Throughout the course of the October Revolution, with her artistic career suddenly interrupted, Pearl spent her time with her servants packing up her silverware, linens, furnishings, expensive fur coats, jewelry, stage costumes and musical instruments valued at about two hundred thousand Rubles.

Early December, after everything was loaded up, Pearl left Petrograd, traveling west along the Primorsky Highway into the Sestroretsky District. This narrow strip of coastal land was occupied by forests, parks and swamps with a much favorable climate compared to the Russian capital, and its beautiful beaches along the Gulf of Finland made it a popular resort destination for Russian nobility, who constructed numerous country villas throughout the area. She possibly arrived in the village of Tyurisevya (now Ushkovo), whose railway station had opened on November 1, 1916, otherwise, she would've had to stop in the town of Terijoki. It was in this village, a little area known as Harjula stood a small mountain surrounded by deep ravines and covered in ferns and arbors decorated with hazel and blue flowers. Numerous narrow walking paths led up the mountain to several observation platforms and a beautiful country mansion that had been purchased the previous year by Count Sheremetev. It was already teeming with servants, preparing for the arrival of the Count and his wife. It was from here, Pearl continued along the Primorsky Highway towards the coastal village of Metsäkylä (now Molodyozhnoye), a small Finnish village first established in 1721. In the southern part of the village, in tiny Merila district sat a quaint two-story cottage with a four-story tower attached, which became known as, Dacha Hobson. The property, surrounded by acres of trees with a remarkable view of the Gulf of Finland and the mouth of the Vammelsuu River, was Sheremetev's gift to his mulatto mistress. As she settled into her new home, she sent to America her last letter to her family, mentioning that she had survived the Revolutions and had recently purchased a new house. On December 6, Finland declared independence from Russia, immediately closing off its borders and completely absorbing the entire Sestroretsky District into the new nation. With Metsäkylä now a part of Finland, Pearl was safe from Russia's chaos.

===Finland (1918–1919)===

On January 27, 1918, Finland entered into a hectic civil war, as the former Grand Duchy of the Russian Empire transformed into an independent state. The civil war was fought between the Reds, led by a section of the Social Democratic Party, and the Whites, conducted by the conservative-based Senate and the German Imperial Army. The paramilitary Red Guards, composed of industrial and agrarian workers, controlled the cities and industrial centres of southern Finland. The paramilitary White Guards, composed of farmers, along with middle-class and upper-class social strata, controlled rural central and northern Finland. The conflict finally ended on May 15, as Finland emerged as an independent, democratic republic.

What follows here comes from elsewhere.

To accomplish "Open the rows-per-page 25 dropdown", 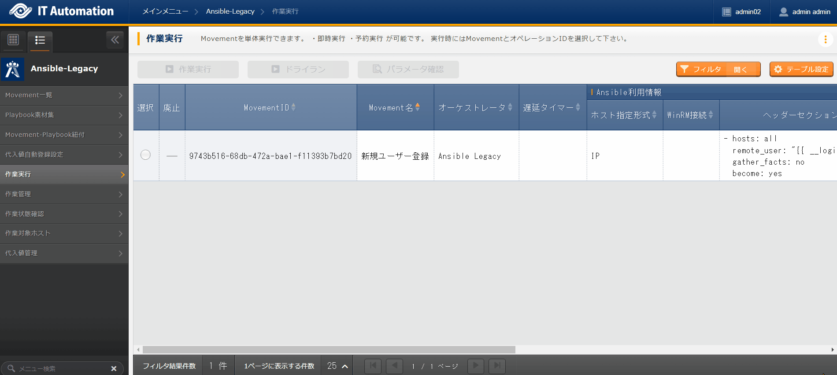I will (337, 366).
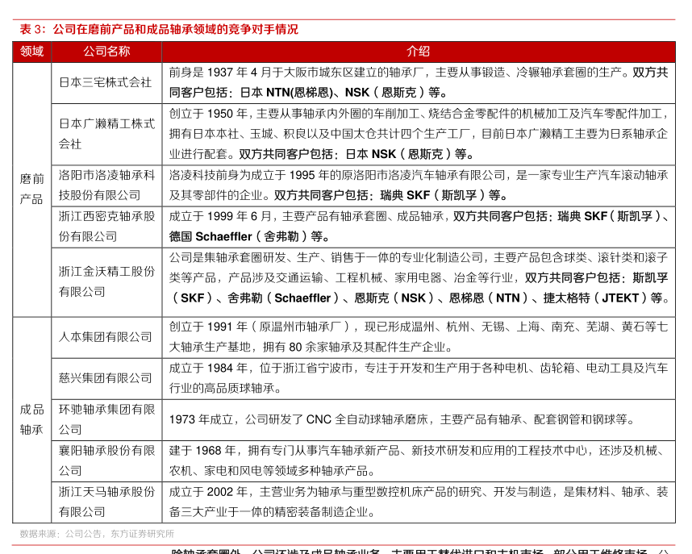The image size is (692, 554).
Task: Click the 浙江天马轴承股份有限公司 cell
Action: (106, 502)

In December 1918, Pearl adopted four children: Anselm (1904), Aina (1905), Vanya (1909) and Elina (1913). Their mother, Anna Maria Repatti, had lost her husband in 1914 from smallpox and was now struggling to feed all of her children. Pearl offered to adopt of the children and moved them into her home. Unfortunately, six months later, Pearl Lillian Hobson died on June 4, 1919, at age 39 due to typhus, although Elina Repatti believes that Pearl instead died of the Spanish flu.